(REQUIREMENT 1):
Print, word for word, the section of the smartphone market passage that starts with the words containing "I believe we" and ends with "quite a bit.".

* Start EXCERPT TO READ *

I believe we are in new territory for smartphone manufacturers. Although its true that there are still many people on the planet who do not yet have a smartphone, the reality is that the most mature markets are reaching the saturation point where most consumers–who want and value smartphones–have one. Which means that the battle for the bulk of mature market consumers are now for up-graders and no longer intenders. This changes things quite a bit.
This would explain the concerns over smartphone growth slowing in 2013. For several years the smartphone market was growing at over 50% a year. This year the growth is estimated to be around 30%. I think a better way to look at the growth is to look at the rate specific smartphone price ranges will grow. I think parts of the market may grow more than 30% this year. However, I am not convinced it will be the flagship top-tier devices that grow at faster paces this year but the more second tier devices. Of course this would seem logical given the growth in emerging market but I think this will even be the case in markets like the US and Europe.
If true this brings up an important observation about devices like the Galaxy S4, the next iPhone, and any other flagship device. And that observation leads me to the title of this column.
Good Enough
I think we are getting extremely close to a good enough sentiment by mass market consumers toward their current devices. The quality of most flagship phones and even many tier two phones has been continually raising to the point where they are lasting longer and meeting the simple needs for the mass market.

* End EXCERPT TO READ *
* Start DATASET ROWS *

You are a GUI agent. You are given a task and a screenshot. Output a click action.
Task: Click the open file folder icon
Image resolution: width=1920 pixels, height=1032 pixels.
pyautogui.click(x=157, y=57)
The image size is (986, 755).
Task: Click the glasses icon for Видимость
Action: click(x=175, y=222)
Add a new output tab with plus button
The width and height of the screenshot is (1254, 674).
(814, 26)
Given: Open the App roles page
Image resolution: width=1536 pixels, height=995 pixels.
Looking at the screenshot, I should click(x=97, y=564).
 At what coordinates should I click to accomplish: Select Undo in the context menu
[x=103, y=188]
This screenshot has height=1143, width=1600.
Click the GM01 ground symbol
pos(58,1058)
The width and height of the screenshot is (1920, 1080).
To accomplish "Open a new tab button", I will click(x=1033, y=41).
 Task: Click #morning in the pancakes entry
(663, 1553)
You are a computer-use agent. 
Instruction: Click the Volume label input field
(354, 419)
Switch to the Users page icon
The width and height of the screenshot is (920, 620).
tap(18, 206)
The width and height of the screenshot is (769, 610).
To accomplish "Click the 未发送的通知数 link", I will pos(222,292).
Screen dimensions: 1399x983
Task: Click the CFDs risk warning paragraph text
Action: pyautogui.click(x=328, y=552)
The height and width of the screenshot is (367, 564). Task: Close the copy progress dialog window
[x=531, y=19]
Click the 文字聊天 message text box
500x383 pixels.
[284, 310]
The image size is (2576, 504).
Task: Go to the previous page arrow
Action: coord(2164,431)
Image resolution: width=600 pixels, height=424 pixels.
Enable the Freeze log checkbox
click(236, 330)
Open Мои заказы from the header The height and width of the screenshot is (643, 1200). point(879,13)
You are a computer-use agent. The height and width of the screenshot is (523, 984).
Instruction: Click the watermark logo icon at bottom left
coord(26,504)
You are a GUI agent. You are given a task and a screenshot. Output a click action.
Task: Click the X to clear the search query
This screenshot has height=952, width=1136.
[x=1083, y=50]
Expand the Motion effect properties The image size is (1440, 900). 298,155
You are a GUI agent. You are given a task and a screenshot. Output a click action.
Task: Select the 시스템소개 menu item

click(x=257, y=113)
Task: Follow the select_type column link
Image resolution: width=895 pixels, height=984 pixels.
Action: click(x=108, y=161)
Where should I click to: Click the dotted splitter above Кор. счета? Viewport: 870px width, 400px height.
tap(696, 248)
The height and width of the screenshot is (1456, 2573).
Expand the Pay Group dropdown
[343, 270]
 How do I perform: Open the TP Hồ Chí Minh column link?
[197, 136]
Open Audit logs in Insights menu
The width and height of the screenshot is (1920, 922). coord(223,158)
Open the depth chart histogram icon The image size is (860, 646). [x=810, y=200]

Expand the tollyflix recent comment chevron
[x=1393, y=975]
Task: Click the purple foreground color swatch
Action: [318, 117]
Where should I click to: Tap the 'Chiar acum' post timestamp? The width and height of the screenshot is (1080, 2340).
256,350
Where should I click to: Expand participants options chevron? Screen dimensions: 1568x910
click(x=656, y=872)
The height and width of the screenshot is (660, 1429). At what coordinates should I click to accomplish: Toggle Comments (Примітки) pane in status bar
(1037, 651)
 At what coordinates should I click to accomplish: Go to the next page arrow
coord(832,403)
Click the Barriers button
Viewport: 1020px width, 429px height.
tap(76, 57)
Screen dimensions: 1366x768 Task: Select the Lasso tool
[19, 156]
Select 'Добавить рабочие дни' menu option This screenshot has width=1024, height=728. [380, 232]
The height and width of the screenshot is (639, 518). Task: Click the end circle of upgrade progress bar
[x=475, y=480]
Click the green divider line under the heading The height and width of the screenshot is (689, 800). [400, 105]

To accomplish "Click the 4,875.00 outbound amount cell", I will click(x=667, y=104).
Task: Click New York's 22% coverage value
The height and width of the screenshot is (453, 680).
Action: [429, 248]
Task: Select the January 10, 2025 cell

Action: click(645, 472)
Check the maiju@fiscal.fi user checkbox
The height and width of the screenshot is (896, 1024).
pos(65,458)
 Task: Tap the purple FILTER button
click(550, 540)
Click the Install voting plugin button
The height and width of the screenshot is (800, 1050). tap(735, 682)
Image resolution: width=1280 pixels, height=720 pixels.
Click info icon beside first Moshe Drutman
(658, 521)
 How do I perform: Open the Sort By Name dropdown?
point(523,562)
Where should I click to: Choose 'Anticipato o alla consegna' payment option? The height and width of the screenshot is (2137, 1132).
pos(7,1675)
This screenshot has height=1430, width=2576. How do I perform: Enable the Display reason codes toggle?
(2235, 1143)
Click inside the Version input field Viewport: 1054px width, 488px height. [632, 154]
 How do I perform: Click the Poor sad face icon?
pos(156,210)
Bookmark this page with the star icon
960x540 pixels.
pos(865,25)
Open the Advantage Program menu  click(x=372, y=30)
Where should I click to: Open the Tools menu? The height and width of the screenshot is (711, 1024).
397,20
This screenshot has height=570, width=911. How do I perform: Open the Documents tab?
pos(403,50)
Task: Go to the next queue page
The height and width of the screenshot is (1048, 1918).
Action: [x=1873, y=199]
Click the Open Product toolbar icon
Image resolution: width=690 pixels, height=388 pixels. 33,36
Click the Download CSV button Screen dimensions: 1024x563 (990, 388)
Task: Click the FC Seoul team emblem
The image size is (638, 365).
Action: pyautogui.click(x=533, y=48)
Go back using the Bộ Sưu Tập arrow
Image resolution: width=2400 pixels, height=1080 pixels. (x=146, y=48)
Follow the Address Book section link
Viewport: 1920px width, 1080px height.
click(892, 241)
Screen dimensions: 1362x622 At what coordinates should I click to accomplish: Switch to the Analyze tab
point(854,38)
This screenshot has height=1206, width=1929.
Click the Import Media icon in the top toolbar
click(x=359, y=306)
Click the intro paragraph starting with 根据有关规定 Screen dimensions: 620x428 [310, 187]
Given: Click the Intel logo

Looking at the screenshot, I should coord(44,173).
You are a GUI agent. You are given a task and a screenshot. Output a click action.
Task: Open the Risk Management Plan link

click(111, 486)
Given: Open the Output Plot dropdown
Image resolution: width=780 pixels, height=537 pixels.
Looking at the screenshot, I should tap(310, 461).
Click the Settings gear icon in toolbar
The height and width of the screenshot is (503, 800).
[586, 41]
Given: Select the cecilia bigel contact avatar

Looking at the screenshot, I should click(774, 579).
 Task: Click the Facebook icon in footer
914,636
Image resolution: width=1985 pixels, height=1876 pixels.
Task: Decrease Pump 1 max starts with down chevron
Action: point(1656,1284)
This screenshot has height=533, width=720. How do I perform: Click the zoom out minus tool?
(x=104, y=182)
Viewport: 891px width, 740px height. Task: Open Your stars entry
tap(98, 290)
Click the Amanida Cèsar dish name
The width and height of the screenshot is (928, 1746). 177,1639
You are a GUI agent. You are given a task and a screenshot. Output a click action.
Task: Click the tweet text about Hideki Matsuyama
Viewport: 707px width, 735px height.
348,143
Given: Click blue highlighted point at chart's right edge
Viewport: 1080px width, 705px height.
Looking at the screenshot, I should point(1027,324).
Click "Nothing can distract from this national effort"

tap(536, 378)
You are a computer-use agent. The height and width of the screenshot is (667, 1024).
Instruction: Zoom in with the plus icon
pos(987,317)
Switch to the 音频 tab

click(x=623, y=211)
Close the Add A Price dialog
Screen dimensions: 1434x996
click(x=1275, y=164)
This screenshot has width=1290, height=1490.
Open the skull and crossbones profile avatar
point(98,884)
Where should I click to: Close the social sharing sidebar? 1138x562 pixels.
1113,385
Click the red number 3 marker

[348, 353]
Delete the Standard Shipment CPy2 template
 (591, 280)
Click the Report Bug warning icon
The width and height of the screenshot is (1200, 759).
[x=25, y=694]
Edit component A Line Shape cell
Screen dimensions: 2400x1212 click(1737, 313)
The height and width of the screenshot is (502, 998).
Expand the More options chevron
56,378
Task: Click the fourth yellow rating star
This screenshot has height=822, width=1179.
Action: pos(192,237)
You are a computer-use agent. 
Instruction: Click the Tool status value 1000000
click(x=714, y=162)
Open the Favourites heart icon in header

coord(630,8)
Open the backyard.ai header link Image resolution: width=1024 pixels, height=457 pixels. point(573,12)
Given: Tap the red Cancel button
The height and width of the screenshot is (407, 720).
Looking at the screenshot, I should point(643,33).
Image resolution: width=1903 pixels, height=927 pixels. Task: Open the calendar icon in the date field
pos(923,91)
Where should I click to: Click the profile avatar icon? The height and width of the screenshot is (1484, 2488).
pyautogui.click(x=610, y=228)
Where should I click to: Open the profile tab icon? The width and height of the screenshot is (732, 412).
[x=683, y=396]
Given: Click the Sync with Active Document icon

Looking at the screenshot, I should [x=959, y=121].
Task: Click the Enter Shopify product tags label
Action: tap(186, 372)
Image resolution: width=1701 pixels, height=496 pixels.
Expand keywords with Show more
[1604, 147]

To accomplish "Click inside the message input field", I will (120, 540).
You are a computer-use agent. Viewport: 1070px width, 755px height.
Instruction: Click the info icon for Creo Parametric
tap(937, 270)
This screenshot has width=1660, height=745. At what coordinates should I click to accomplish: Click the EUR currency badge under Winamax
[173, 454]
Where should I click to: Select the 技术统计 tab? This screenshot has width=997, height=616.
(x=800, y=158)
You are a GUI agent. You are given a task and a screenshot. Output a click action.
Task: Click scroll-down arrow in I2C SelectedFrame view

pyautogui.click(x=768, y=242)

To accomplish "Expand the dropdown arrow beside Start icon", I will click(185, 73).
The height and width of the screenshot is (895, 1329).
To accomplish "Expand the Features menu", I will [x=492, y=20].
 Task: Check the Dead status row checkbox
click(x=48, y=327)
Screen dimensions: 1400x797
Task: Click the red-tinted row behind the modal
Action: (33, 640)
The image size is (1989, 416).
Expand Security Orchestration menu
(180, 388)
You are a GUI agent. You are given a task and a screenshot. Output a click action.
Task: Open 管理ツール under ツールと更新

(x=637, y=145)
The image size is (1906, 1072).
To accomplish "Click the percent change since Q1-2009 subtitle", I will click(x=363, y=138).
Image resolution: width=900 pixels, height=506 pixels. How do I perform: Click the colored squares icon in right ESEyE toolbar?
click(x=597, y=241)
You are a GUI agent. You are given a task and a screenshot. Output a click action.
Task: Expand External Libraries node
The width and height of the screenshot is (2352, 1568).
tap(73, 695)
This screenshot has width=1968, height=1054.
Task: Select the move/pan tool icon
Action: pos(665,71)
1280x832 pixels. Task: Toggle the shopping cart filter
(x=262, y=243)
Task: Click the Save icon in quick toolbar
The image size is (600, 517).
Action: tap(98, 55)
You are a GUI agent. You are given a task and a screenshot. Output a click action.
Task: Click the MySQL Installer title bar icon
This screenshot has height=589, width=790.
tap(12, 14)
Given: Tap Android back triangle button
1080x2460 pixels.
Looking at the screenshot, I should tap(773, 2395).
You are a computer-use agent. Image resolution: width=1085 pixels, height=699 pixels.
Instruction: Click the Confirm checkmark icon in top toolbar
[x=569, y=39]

* End DATASET ROWS *

(REQUIREMENT 2):
Return the lines of the entries from the line containing "This screenshot has height=533, width=720." through the line containing "Screen dimensions: 2400x1212 click(1737, 313)", both included, unchanged.

(RESULT 1):
I believe we are in new territory for smartphone manufacturers. Although its true that there are still many people on the planet who do not yet have a smartphone, the reality is that the most mature markets are reaching the saturation point where most consumers–who want and value smartphones–have one. Which means that the battle for the bulk of mature market consumers are now for up-graders and no longer intenders. This changes things quite a bit.

(RESULT 2):
This screenshot has height=533, width=720. How do I perform: Click the zoom out minus tool?
(x=104, y=182)
Viewport: 891px width, 740px height. Task: Open Your stars entry
tap(98, 290)
Click the Amanida Cèsar dish name
The width and height of the screenshot is (928, 1746). 177,1639
You are a GUI agent. You are given a task and a screenshot. Output a click action.
Task: Click the tweet text about Hideki Matsuyama
Viewport: 707px width, 735px height.
348,143
Given: Click blue highlighted point at chart's right edge
Viewport: 1080px width, 705px height.
Looking at the screenshot, I should point(1027,324).
Click "Nothing can distract from this national effort"

tap(536, 378)
You are a computer-use agent. The height and width of the screenshot is (667, 1024).
Instruction: Zoom in with the plus icon
pos(987,317)
Switch to the 音频 tab

click(x=623, y=211)
Close the Add A Price dialog
Screen dimensions: 1434x996
click(x=1275, y=164)
This screenshot has width=1290, height=1490.
Open the skull and crossbones profile avatar
point(98,884)
Where should I click to: Close the social sharing sidebar? 1138x562 pixels.
1113,385
Click the red number 3 marker

[348, 353]
Delete the Standard Shipment CPy2 template
 (591, 280)
Click the Report Bug warning icon
The width and height of the screenshot is (1200, 759).
[x=25, y=694]
Edit component A Line Shape cell
Screen dimensions: 2400x1212 click(1737, 313)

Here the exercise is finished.